As a step toward understanding regulatory mechanisms controlling Sbe1 gene expression, we analyzed the Sbe1 promoter regions using a transient gene expression system. Transient expression assays showed that expression driven by the maize Sbe1 promoter greatly depends on the presence of the DNA region spanning the first exon and intron of the maize Sbe1. Addition of the DNA sequence (+28 to +228) containing the first exon and intron of the Sbe1 gene into the transcriptional chimeric construct (pKL101) increased reporter gene expression in suspension-cultured maize endosperm cells up to 14-fold. Since such DNA sequences containing transcriptional stimulating effects are useful in investigations of gene expression in plant cells and for plant genetic engineering, it will be necessary to determine whether the DNA sequence has the ability to increase gene expression under the control of other promoters.

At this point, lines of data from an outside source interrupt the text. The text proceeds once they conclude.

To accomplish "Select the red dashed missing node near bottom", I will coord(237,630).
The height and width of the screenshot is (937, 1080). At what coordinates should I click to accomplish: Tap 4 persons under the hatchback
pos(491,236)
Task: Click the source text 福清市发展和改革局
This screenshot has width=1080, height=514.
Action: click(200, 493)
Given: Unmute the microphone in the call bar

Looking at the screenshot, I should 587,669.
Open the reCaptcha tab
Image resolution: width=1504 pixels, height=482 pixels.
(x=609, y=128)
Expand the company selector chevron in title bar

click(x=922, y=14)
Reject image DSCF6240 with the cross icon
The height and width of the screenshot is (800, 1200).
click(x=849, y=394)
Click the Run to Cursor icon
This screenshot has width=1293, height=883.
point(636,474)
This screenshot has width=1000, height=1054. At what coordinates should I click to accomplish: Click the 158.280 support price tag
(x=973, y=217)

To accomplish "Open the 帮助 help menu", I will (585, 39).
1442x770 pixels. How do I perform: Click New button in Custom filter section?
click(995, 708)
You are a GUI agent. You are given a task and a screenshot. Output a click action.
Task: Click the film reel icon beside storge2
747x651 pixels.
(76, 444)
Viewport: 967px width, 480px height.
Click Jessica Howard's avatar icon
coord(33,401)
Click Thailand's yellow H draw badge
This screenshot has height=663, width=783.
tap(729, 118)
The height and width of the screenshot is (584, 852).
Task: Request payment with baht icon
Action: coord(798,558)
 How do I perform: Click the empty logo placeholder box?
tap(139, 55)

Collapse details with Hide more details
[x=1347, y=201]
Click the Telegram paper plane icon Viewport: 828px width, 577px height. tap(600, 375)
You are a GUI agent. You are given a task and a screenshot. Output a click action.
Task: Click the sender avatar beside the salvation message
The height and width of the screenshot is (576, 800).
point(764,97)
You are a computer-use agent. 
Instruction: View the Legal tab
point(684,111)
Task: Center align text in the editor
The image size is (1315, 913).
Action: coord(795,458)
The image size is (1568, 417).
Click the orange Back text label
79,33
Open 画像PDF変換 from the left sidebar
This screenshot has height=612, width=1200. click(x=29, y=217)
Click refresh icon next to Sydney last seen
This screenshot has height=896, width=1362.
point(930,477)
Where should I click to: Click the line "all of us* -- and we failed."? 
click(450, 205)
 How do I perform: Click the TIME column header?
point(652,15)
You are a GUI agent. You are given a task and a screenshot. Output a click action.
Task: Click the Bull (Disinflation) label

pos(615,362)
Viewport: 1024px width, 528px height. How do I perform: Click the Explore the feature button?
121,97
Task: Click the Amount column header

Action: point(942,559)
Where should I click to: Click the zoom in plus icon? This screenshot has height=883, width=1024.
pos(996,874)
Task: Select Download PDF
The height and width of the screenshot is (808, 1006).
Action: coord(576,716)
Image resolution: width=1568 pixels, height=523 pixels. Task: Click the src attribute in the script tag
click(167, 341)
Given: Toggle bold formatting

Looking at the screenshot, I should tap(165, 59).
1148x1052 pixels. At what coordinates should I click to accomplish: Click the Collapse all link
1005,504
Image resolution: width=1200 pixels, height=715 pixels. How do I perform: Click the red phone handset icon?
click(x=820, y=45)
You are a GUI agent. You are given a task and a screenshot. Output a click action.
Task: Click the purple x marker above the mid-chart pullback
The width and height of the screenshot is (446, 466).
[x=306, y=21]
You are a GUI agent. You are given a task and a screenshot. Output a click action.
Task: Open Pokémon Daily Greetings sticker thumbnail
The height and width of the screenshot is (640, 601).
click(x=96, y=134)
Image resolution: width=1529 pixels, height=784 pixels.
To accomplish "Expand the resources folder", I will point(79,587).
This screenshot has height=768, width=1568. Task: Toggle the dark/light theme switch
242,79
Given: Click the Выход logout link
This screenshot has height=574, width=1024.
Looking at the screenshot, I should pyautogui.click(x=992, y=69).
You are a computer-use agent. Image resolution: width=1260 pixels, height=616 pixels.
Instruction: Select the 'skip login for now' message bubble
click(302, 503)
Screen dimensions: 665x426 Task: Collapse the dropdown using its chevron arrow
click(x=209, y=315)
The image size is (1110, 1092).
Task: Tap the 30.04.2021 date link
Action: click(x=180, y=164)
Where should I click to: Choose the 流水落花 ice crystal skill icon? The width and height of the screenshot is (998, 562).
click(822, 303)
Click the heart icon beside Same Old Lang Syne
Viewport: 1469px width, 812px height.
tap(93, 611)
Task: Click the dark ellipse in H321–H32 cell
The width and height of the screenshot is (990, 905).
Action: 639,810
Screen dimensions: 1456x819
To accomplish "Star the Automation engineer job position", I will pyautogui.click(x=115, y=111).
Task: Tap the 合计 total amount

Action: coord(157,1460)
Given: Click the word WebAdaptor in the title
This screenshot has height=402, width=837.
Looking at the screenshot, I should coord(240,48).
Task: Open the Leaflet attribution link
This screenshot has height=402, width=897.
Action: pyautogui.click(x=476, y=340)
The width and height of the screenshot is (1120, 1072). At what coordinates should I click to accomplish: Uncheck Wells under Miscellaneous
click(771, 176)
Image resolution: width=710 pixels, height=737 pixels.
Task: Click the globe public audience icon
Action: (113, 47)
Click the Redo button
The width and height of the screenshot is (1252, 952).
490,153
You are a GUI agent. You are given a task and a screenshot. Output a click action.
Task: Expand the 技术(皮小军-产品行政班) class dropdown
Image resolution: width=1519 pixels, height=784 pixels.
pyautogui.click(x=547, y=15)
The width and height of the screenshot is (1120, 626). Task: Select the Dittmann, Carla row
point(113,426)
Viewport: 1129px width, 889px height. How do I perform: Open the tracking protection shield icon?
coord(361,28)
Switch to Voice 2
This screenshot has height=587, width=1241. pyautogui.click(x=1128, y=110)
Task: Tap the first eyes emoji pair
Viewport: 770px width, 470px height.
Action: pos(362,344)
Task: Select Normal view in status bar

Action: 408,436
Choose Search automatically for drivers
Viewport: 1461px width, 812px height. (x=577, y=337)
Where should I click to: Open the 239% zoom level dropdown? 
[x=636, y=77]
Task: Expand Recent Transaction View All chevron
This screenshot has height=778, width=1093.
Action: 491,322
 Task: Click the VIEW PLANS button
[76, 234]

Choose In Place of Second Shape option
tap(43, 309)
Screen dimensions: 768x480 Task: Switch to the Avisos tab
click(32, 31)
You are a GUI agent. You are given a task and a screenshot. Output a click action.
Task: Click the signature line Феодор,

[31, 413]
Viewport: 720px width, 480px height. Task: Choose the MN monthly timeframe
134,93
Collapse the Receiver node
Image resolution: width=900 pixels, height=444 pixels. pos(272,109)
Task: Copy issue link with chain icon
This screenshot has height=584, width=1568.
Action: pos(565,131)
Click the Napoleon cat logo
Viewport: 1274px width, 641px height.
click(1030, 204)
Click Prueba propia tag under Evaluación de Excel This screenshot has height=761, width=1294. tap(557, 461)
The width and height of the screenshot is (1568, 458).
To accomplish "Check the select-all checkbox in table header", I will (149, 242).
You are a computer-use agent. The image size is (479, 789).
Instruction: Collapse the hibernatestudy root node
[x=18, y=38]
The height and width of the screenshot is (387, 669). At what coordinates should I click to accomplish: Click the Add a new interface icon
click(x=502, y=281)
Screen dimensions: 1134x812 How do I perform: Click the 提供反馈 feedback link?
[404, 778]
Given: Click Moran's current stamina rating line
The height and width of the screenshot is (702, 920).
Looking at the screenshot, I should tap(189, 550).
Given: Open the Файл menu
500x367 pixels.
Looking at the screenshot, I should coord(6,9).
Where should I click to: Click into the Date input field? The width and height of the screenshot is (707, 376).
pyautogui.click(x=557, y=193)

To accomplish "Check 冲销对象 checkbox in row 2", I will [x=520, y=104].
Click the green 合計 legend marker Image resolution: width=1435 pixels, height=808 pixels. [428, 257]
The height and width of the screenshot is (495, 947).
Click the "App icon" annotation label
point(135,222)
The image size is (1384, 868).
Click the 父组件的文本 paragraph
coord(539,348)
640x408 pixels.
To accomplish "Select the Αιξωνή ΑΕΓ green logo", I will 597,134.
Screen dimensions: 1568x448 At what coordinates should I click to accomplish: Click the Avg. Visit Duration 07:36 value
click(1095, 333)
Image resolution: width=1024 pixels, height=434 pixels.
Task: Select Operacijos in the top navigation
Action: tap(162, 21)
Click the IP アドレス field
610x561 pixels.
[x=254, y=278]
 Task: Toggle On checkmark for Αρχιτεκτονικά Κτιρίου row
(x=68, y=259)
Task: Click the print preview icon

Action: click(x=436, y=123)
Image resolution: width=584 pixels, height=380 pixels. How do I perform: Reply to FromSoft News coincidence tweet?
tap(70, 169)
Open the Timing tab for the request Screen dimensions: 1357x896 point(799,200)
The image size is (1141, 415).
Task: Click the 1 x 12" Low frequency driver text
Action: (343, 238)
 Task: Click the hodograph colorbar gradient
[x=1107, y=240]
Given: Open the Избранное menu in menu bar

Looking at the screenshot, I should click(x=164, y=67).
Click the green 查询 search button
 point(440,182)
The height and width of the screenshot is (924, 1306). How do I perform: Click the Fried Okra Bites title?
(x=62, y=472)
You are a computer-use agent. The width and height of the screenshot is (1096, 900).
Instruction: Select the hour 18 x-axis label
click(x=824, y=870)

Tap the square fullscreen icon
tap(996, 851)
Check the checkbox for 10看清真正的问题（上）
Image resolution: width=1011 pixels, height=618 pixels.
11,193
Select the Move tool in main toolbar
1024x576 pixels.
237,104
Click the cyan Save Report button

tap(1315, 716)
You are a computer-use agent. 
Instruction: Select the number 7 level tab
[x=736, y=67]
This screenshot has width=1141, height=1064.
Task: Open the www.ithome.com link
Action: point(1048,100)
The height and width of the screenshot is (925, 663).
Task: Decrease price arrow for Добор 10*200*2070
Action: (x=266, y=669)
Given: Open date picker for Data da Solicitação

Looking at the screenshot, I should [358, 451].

There are several examples of plant genes that are regulated by DNA sequences within the transcribed region (Callis et al., 1987; Bruce et al., 1989; McElroy et al., 1990; Fu et al., 1995a). Among them, the first exon and intron sequences of the maize Sh1 gene are the best examples studied so far (Vasil et al., 1985; Maas et al., 1991; Clancy et al., 1994). The Sh1 exon appears to have two separate cis elements that act independently to increase gene expression via different mechanisms. One of the elements may contain a novel promoter element that has the ability to interact with transcription factors binding upstream. The other may act at the level of translation efficiency or mRNA stability. The enhancing effect of the Sh1 intron is likely the result of an increase in the level of mature cytoplasmatic mRNA level, such as the maize Adh1 first intron (Callis et al., 1987).
5′-Deletion analysis of the maize Sbe1 promoter revealed several cis-regulatory elements affecting promoter activity in maize endosperm cells. Of special interest was the identification of the 60-bp positive element located in the region from −314 to −255 relative to the transcription initiation site. Further investigation of the region using linker-scan analysis identified at least two separate regions, −314 to −295 and −284 to −255, which are critical for gene expression in maize endosperm cells.
Interestingly, as shown in Figure 8, the −314/−295 region has striking similarity to the Suc-responsive element (SURE-1) of the potato patatin-1 promoter (Grierson et al., 1994), which has been shown to interact with a Suc-inducible nuclear protein(s). Grierson et al. (1994) demonstrated that a 100-bp patatin-1 promoter fragment encompassing SURE-1 is sufficient to confer Suc responsiveness. DNA sequences similar to the −314/−295 region are also found in the promoter regions of other sugar-inducible genes, such as maize Suc synthase (Shaw et al., 1994), Arabidopsis β-amylase (Mita et al., 1995), and potato sporamin (Ohta et al., 1991) (Fig. 8). This finding, along with the sugar-enhanced expression of Sbe1 demonstrated by northern-blot analysis (Fig. 5) and transient expression assay (Fig. 6), strongly suggests that the conserved sequences may be implicated in mediating sugar responsiveness of the Sbe1 gene. This was further supported by our recent finding that the −314/−196 region of the Sbe1 promoter is sufficient to confer Suc responsiveness to the −64 CaMV 35S minimal promoter (data not shown). Since high-Suc media were used for the transient expression assays to maximize gene expression, it is understandable that mutation of this region would decrease the level of LUC expression. It remains to be determined whether other Sbe genes are also sugar modulated. To date, we have not detected sugar-dependent DNA-binding activity associated with the Sbe1 promoter.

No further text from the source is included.